ABOUT THIS EXERCISE:
Say how many lines below contain the word "agent". The number is the entire reply.
======== MATERIAL SUPPLIED ========
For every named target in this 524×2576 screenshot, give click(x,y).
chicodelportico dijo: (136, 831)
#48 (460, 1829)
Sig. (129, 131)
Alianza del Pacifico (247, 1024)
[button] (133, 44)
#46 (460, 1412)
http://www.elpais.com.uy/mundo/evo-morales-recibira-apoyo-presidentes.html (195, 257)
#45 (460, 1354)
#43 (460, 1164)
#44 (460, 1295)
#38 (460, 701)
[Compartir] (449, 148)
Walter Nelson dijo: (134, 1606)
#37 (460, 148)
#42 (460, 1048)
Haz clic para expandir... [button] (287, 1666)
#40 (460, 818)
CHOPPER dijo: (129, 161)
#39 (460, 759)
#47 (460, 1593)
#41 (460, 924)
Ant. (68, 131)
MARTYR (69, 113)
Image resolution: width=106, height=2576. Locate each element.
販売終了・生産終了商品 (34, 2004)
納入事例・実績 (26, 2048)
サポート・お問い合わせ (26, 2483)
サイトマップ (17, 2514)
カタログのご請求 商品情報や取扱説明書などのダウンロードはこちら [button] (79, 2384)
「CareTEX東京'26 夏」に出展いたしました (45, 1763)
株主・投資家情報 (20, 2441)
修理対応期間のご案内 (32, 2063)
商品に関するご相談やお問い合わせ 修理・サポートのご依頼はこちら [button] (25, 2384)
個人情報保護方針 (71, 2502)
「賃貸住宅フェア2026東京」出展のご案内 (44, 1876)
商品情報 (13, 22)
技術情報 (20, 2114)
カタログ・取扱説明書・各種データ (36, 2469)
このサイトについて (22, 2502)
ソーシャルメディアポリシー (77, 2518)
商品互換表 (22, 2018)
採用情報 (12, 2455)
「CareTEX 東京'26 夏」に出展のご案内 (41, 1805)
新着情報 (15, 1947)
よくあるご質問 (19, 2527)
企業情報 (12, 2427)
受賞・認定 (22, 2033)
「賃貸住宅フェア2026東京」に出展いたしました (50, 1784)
========
======== MATERIAL SUPPLIED ========
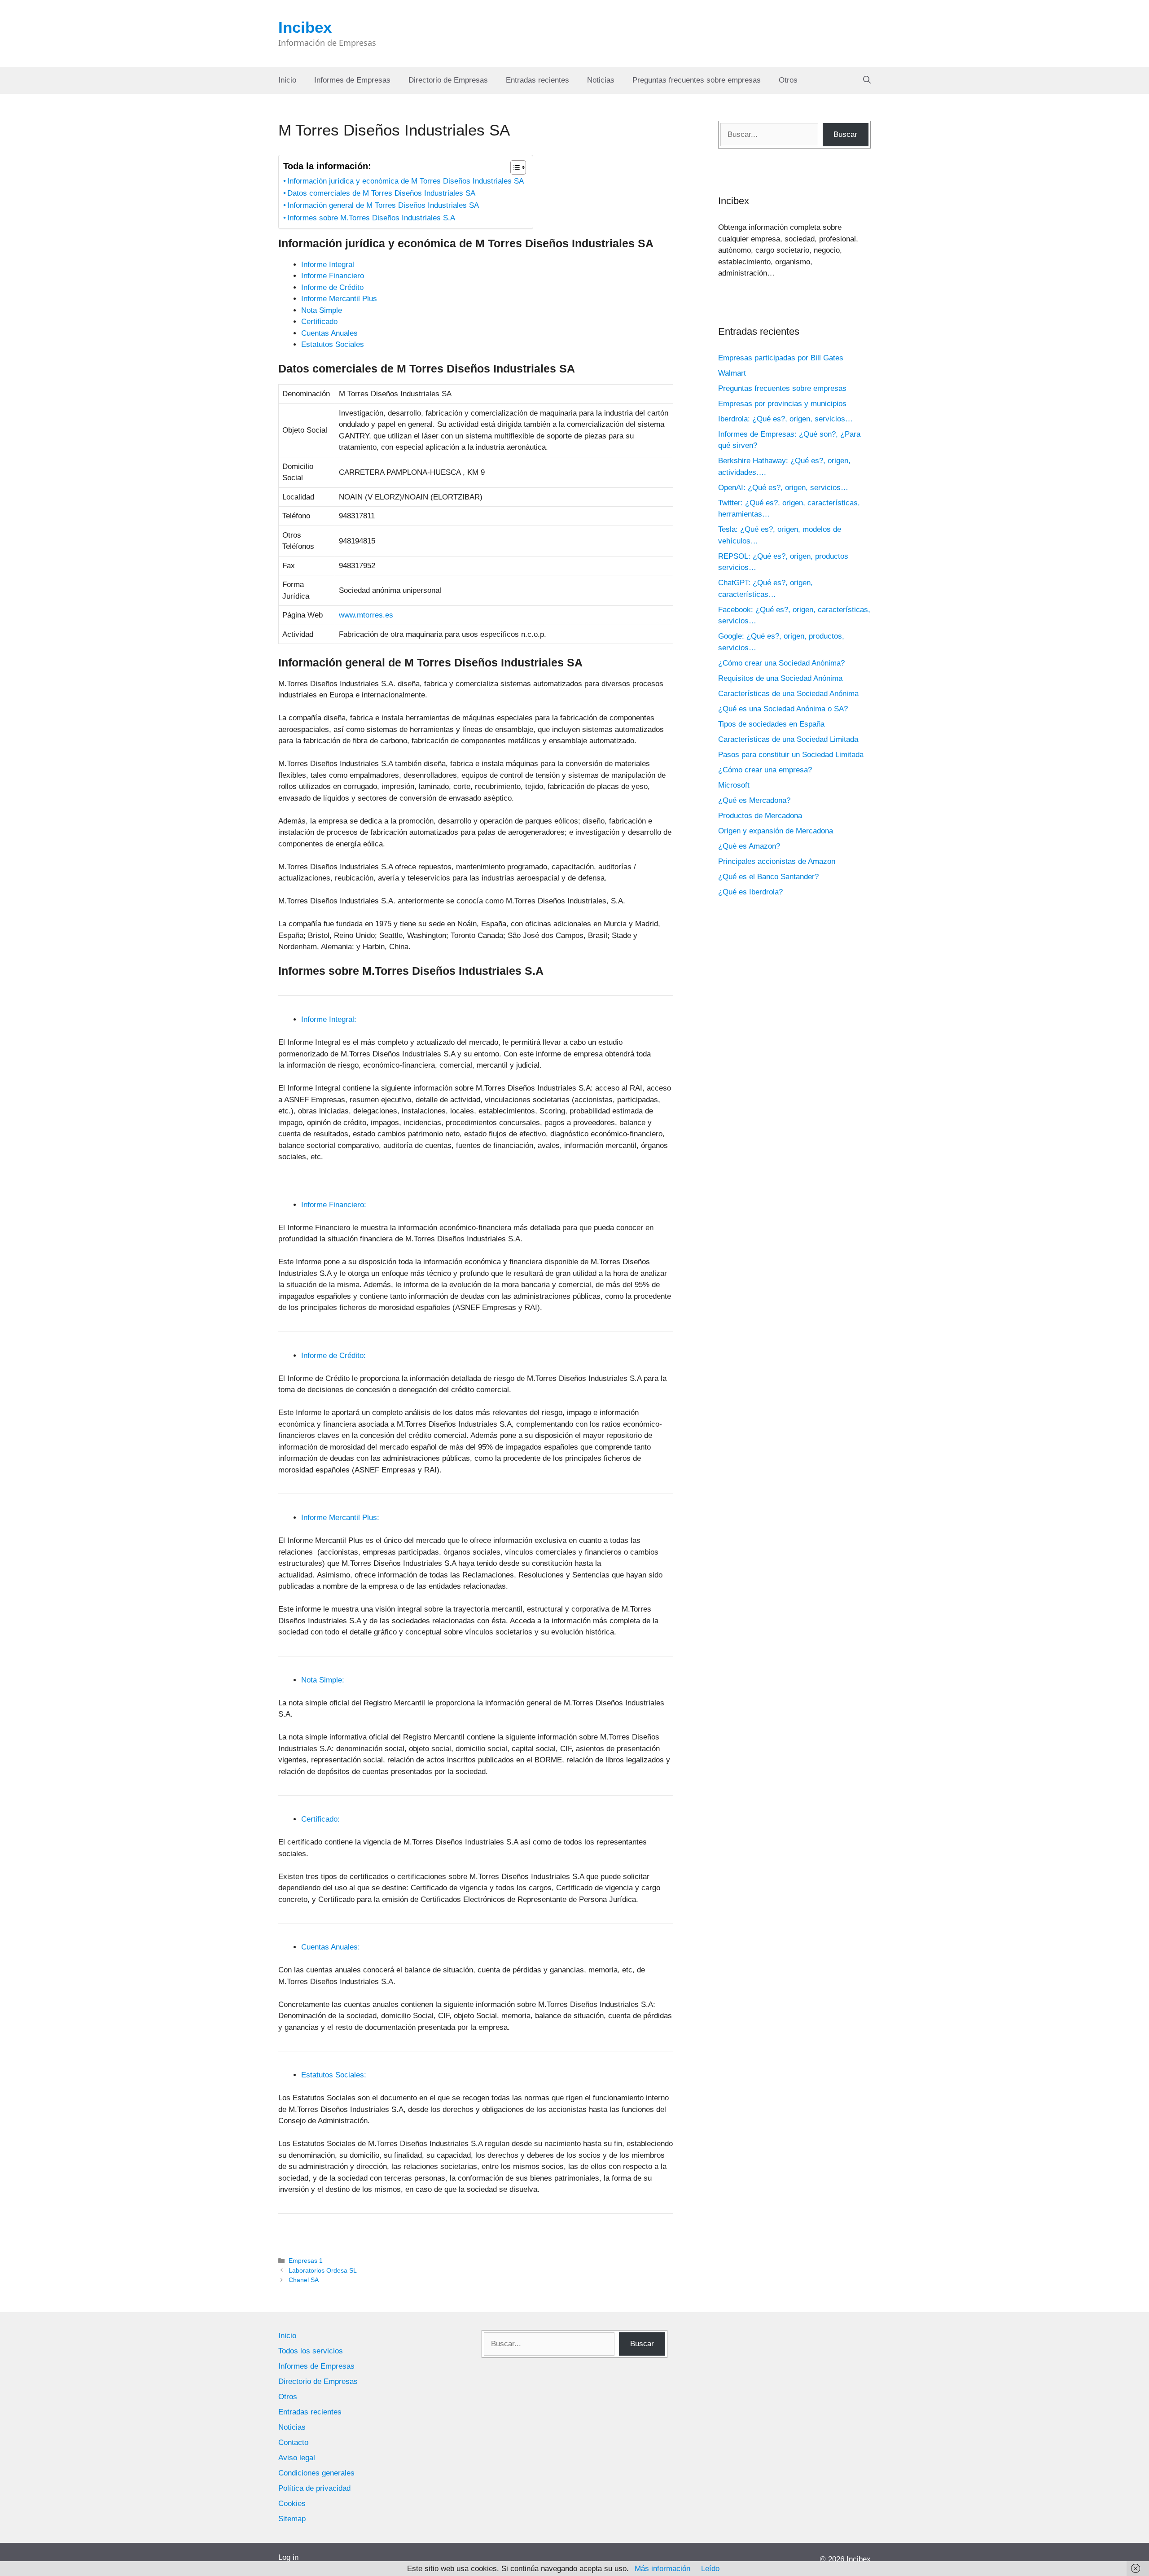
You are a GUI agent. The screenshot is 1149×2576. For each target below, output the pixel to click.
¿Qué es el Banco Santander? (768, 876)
========
======== MATERIAL SUPPLIED ========
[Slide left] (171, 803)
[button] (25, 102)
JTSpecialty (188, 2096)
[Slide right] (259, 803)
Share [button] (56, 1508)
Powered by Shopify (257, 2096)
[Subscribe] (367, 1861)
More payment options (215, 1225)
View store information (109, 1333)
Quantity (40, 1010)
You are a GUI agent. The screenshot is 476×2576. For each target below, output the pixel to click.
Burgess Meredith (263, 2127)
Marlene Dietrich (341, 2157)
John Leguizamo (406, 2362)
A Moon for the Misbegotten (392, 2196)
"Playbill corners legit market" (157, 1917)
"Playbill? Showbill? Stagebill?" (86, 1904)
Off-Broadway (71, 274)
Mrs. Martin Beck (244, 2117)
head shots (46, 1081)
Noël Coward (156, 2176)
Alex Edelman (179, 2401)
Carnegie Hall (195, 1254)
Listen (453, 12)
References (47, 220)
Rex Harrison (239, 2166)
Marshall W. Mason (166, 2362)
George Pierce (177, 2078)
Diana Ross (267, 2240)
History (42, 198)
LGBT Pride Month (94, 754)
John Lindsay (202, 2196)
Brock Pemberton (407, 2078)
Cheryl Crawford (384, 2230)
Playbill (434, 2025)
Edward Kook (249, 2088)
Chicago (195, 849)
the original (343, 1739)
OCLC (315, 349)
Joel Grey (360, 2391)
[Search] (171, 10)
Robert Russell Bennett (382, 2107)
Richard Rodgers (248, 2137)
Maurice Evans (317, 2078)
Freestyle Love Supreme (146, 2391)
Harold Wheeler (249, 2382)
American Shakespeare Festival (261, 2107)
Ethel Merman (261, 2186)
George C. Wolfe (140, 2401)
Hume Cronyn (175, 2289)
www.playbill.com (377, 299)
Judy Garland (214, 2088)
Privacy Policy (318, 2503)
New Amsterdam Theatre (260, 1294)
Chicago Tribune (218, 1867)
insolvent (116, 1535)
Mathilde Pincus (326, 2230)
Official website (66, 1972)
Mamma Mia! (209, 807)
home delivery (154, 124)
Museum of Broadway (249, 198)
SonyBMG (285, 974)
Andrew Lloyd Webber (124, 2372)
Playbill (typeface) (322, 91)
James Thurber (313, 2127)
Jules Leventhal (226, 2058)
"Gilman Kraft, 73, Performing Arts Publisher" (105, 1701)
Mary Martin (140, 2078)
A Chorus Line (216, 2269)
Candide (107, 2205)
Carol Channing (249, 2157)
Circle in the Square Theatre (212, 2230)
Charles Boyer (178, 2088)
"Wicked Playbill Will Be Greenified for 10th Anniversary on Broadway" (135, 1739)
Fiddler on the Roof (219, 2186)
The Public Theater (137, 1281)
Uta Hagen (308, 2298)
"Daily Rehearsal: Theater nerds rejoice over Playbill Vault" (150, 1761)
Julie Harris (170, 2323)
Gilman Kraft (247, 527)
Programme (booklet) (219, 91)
========
RESULT OF THE EXERCISE:
2